Distinguished Senators, the Washington Nationals Blog That Is Great

Tuesday, May 23, 2006

Something I'd Hate

The changes in the broadcast teams this year have been for the better. I really like Dave Juggler Jagermei . . . the guy who replaced the guy who didn't say bang zoom. The new TV play-by-play guy is innocuous enough, and I started out pro-Tom Paciorek. But, as I've mentioned once or twice, I can't watch the Nationals, so small sample size caveats apply. The sample size got a little larger this last weekend when our unbelievably heated series with the Orioles merited extra TV time, and that was enough to turn me against Paciorek.

I don't think I ask for too much from my broadcasters. As long as you're not as big a loudmouth jackass as Rick Sutcliffe, I can pretty much ignore you. I can even tolerate Joe Morgan, as his awesome accent and awesomer suits make up for the nonsense he often forces Jon Miller to be polite about. Not everyone, I realize, can be Buck Martinez, and that's okay.

But Paciorek ventured into Ron Santo territory this weekend, and that's unforgivable. Cubs broadcaster Ron Santo holds two important distinctions: being maybe the best player not in the Hall of Fame and being maybe the worst broadcaster in the history of sports. Here's what Ron Santo says when something bad happens to the Cubs: "Nnh." Or "Oof." Or maybe "Augh." No analysis, just a pissed-off noise. It's completely unprofessional and the distillation of all the anti-intellectual homer tendencies that are always trying to ruin sports for me.
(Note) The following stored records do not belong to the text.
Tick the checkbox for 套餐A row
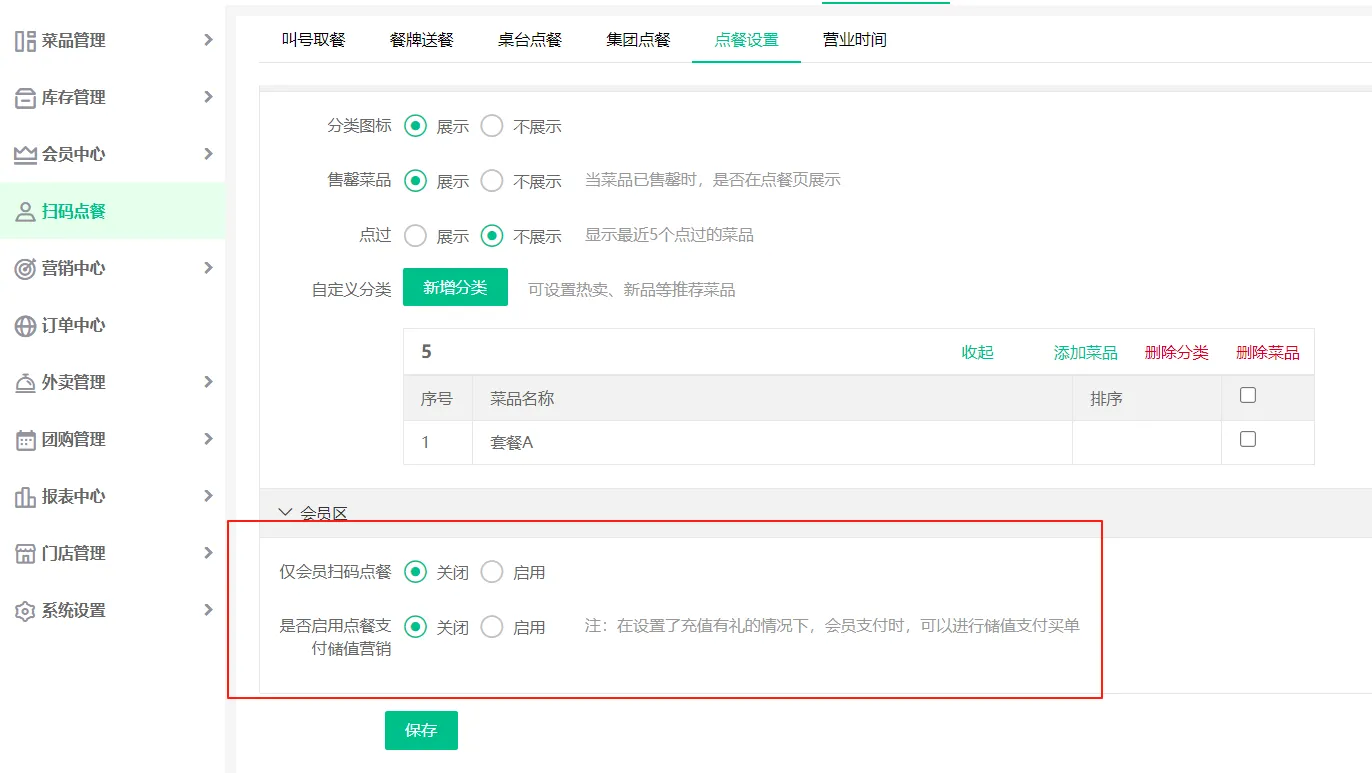The image size is (1372, 773). pyautogui.click(x=1247, y=439)
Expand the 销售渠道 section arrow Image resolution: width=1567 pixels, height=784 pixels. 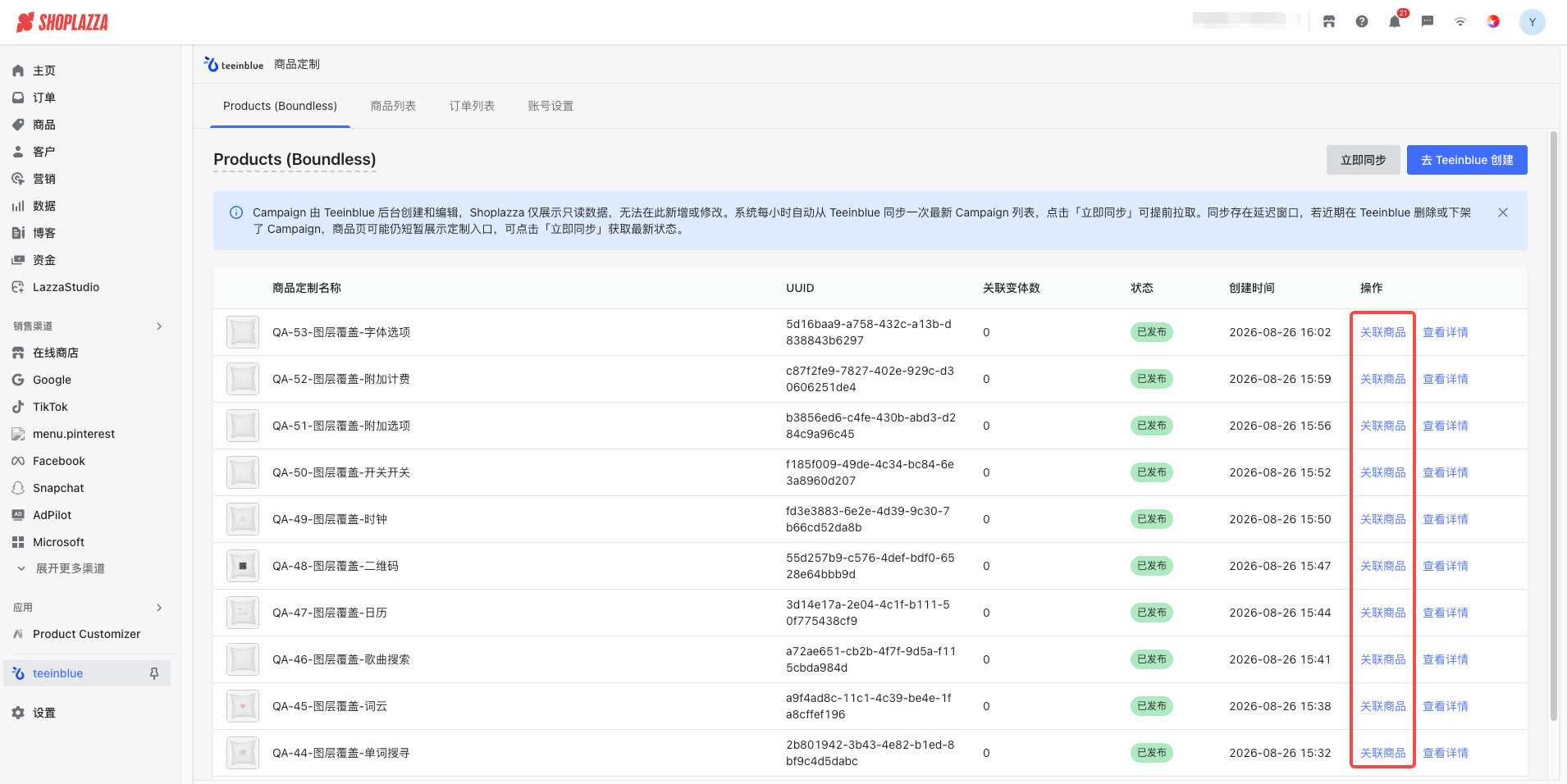(x=159, y=326)
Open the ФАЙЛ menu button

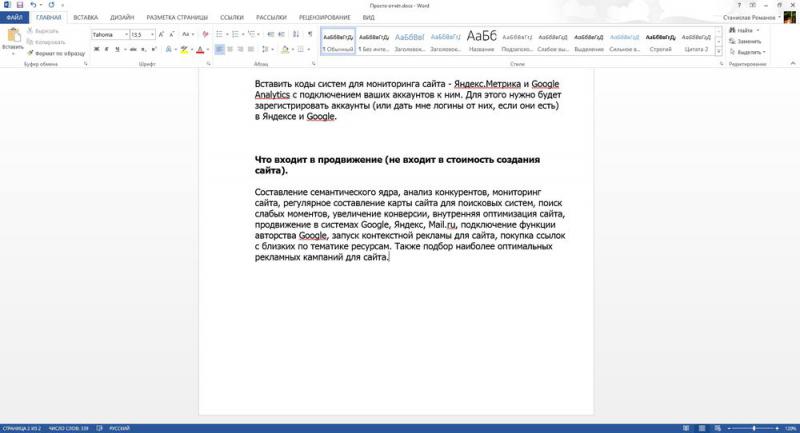(14, 17)
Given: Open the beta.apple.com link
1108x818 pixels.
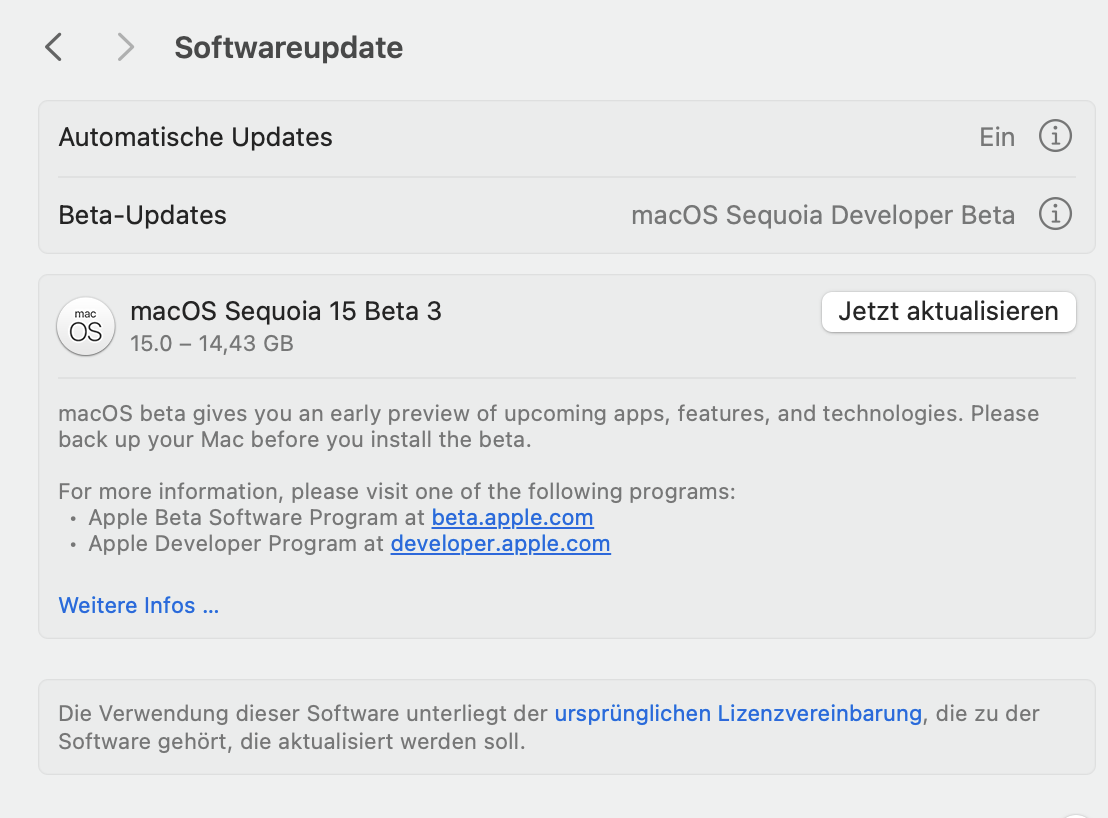Looking at the screenshot, I should [512, 518].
You can probably see where I'm going with this, but here's a quick summary of Tom Paciorek's contributions to Friday night's broadcast.
  • Corey Patterson triples. Paciorek: "Oh."
  • Jeff Conine doubles. Paciorek: "Yrgh."
  • Ryan Church flies out. Paciorek: "Blugh."
At least it's somewhat understandable when Santo does it. He has, after all, been a Cub in one form or another for about eighty years, and one can appreciate the kind of blow it is for the old guy when things don't go the Cubbies' way, as they never do. But Paciorek's been involved with the Nats for about three months, and it's hard to believe that them blowing a lead is the bowling ball to the gut kind of experience he makes it sound like.
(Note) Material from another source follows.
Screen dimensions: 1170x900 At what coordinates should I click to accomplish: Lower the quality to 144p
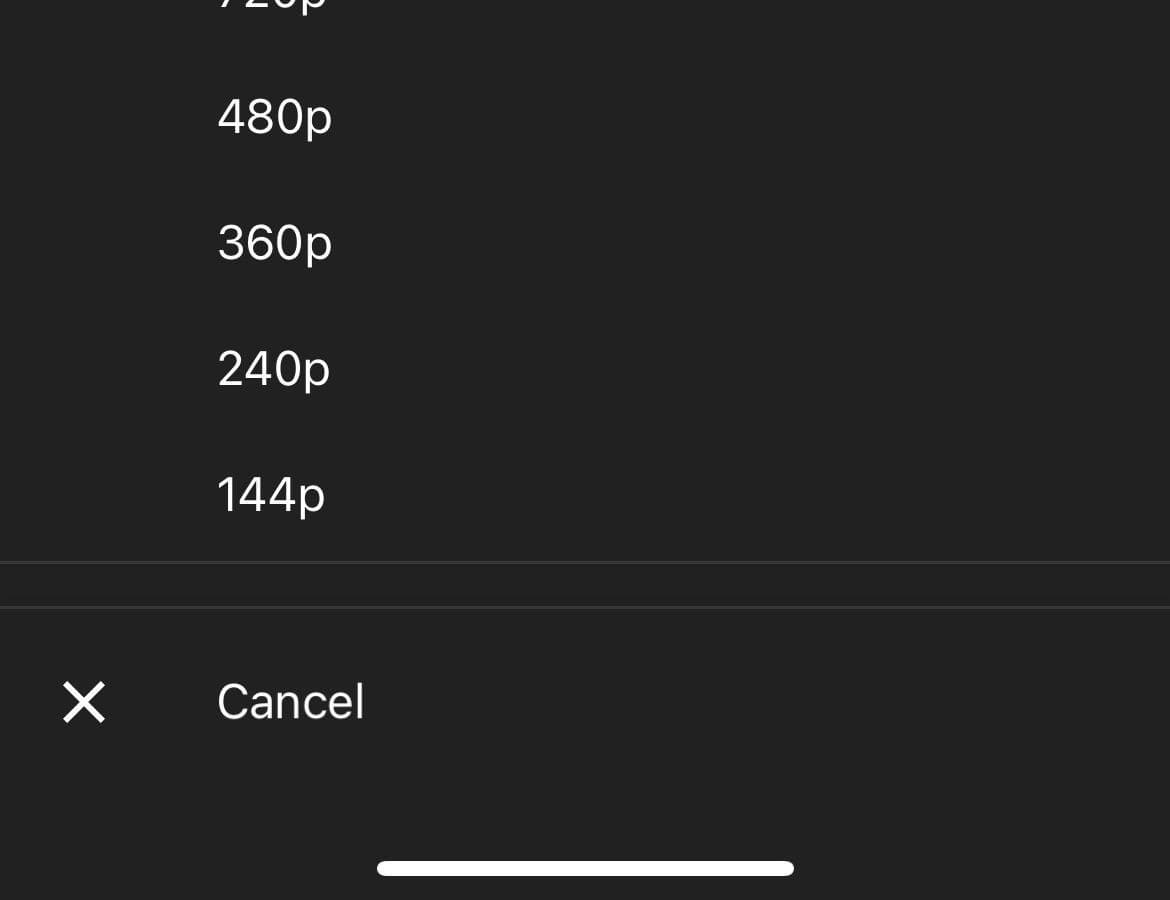click(271, 494)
In a more positive development, I noticed a while ago that they've started playing "Hail to the Chief" when Chad Cordero comes out. I think that's completely, 100% great, which surprises me. It seems like something I'd hate.


Harper said...

I have to admit, I love Ron Santo on the radio. It's a big reason I got the mlb audio subscription year after year. He makes listening fun. Certainly not the wrost broadcaster in the histroy of sports. Now "worst analyst in the history of sports"...

DM said...

I like Santo, too, perhaps because I don't expect much. I had to listen to Thursday's game on XM with him. In the 6th, he was interviewing Jackie Robinson's daughter, and had this gem:

"So, Jackie contracted diabetes at the end of his career. And that's what put him down, right?"

But he did have this one insight:

"It's amazing that Ramon Ortiz has pitched so poorly all year and he's beating the Cubs today."

Hard to argue that!

Bote Man said...

Ron Santo is not so much a broadcaster or analyst as an entertainer. He's worth at least a few laughs during any given Cubs game.
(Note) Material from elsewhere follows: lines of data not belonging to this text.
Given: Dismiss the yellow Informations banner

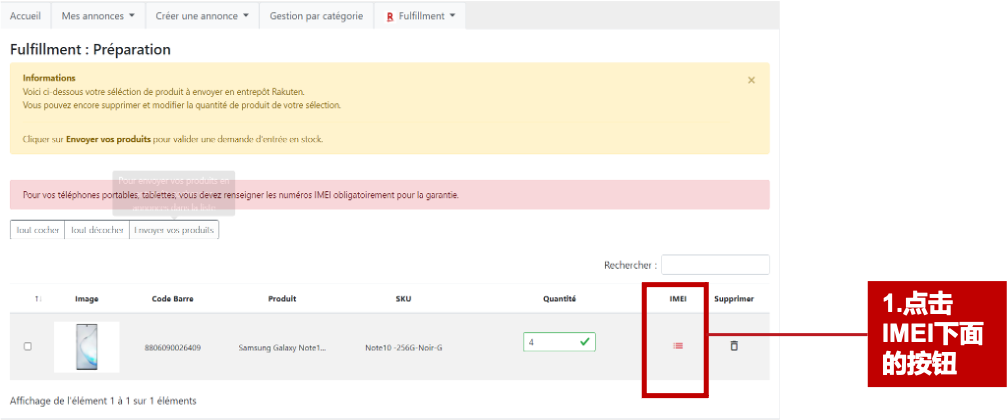Looking at the screenshot, I should (751, 80).
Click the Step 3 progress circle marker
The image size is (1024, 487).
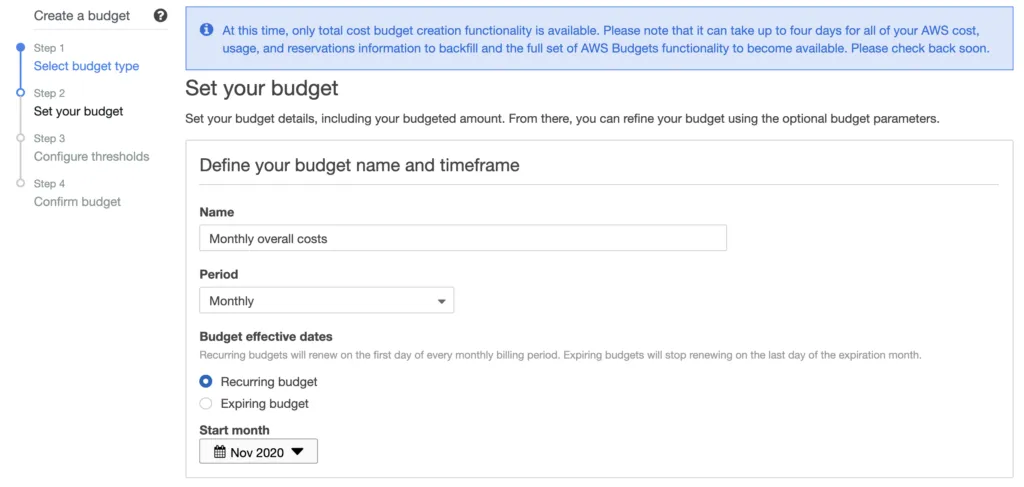pyautogui.click(x=20, y=138)
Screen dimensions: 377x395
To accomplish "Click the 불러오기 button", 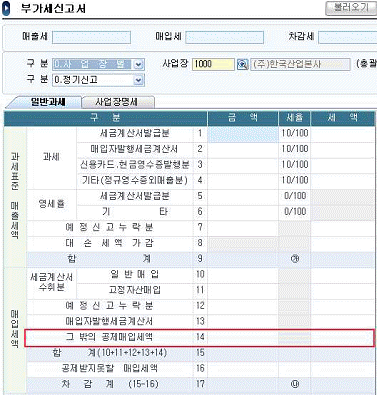I will 350,8.
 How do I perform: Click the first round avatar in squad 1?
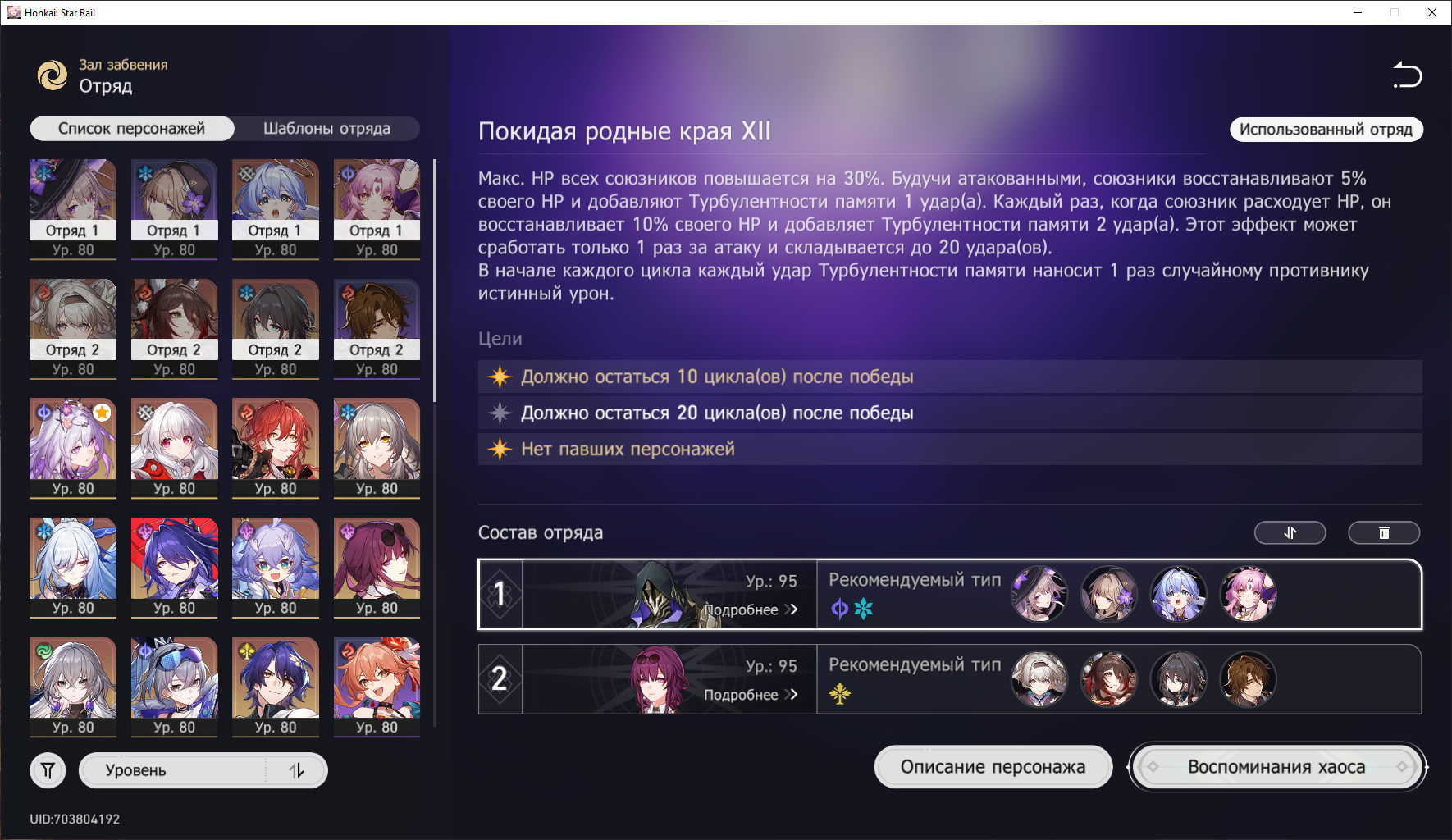[1039, 594]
As for the Nats broadcasters, I have never had the pleasure of a MASN broadcast, but I am growing increasingly tired of Charlie Slowes.

His rhythm reminds me of that radio commercial a few years ago with a woman typing a note to her husband, pausing to return the manual typewriter's carriage with comical results. I also do not need to be barraged by a Gatling gun of statistics that might or might not be pertinent to the current batter, increasing in rapidity asthepitchcomesinforastrikeit's1and1.

Bang. Zoom.

Anonymous said...

As a Phillies fan living in Florida, I just had to endure 3 straight Phils-Nats games on MASN listening to Paciorek. I agree with your comments 100%! After almost every pitch he utters a "geez", "ouch", "ooh", depending if it was good or not for "his team". He had the same schtick the last few years for FSN South doing Braves games. I have never heard a more unprofessional announcer in my life. It's a shame because he does know the game and relates some good stories about his playing career. I understand he worked with the ultimate homer, Hawk Harrelson, in Chicago for 14 years and must have learned from him.